EXCERPT PROVIDED:
──────────────────────────────
Literature DB >> 27399969

Genomic analysis of snub-nosed monkeys (Rhinopithecus) identifies genes and processes related to high-altitude adaptation.

Li Yu1, Guo-Dong Wang2, Jue Ruan3,4, Yong-Bin Chen5, Cui-Ping Yang5, Xue Cao2,6, Hong Wu1,2,7,8, Yan-Hu Liu1,7, Zheng-Lin Du3, Xiao-Ping Wang1, Jing Yang1, Shao-Chen Cheng1,7, Li Zhong1, Lu Wang1, Xuan Wang2, Jing-Yang Hu1,2,7,8, Lu Fang3, Bing Bai1, Kai-Le Wang3, Na Yuan3, Shi-Fang Wu2, Bao-Guo Li9,10, Jin-Guo Zhang11, Ye-Qin Yang12, Cheng-Lin Zhang11, Yong-Cheng Long13, Hai-Shu Li14, Jing-Yuan Yang15, David M Irwin16, Oliver A Ryder17, Ying Li18, Chung-I Wu3,19, Ya-Ping Zhang2.
──────────────────────────────
SOURCE MATERIAL:
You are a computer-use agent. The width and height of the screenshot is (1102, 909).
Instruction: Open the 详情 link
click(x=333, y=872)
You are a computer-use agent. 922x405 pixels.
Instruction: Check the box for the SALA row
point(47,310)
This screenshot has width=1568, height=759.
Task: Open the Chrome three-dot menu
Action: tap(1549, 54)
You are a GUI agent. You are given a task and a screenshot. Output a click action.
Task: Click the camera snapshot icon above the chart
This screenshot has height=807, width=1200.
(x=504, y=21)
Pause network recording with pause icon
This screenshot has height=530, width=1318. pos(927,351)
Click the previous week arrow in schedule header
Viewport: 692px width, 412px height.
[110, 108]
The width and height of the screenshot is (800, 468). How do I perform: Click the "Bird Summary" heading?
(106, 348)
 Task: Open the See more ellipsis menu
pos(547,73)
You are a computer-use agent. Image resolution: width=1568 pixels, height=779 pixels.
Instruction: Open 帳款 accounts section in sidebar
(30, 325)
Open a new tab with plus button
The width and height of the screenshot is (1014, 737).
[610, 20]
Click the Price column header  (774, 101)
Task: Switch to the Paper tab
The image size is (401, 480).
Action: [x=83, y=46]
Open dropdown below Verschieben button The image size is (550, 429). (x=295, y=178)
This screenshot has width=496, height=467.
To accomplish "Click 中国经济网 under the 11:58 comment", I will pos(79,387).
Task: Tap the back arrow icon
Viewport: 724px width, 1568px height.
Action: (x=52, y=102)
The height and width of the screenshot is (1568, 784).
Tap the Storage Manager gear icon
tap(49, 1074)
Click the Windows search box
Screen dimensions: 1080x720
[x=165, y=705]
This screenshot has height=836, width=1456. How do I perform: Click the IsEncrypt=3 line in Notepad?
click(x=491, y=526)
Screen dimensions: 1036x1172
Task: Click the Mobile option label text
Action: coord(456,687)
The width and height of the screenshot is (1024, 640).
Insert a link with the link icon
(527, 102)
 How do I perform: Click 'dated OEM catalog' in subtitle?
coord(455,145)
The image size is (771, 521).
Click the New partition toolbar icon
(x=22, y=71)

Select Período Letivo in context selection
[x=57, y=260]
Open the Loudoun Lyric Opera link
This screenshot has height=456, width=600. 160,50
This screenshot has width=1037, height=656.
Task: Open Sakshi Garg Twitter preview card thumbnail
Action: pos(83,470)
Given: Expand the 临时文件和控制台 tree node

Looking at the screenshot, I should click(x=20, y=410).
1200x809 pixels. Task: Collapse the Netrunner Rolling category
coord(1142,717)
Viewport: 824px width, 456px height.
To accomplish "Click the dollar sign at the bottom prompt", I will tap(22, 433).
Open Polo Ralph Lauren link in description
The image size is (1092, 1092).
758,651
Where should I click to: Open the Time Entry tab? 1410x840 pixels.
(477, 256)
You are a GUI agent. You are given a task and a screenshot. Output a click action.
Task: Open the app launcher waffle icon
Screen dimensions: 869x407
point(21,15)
──────────────────────────────
PROBLEM REQUIREMENTS:
In the Literature DB listing on snub-nosed monkeys, copy the text word for word from "Li Yu1, Guo-Dong" up to and including "Wu3,19, Ya-Ping Zhang2.".

RESULT OF THE TASK:
Li Yu1, Guo-Dong Wang2, Jue Ruan3,4, Yong-Bin Chen5, Cui-Ping Yang5, Xue Cao2,6, Hong Wu1,2,7,8, Yan-Hu Liu1,7, Zheng-Lin Du3, Xiao-Ping Wang1, Jing Yang1, Shao-Chen Cheng1,7, Li Zhong1, Lu Wang1, Xuan Wang2, Jing-Yang Hu1,2,7,8, Lu Fang3, Bing Bai1, Kai-Le Wang3, Na Yuan3, Shi-Fang Wu2, Bao-Guo Li9,10, Jin-Guo Zhang11, Ye-Qin Yang12, Cheng-Lin Zhang11, Yong-Cheng Long13, Hai-Shu Li14, Jing-Yuan Yang15, David M Irwin16, Oliver A Ryder17, Ying Li18, Chung-I Wu3,19, Ya-Ping Zhang2.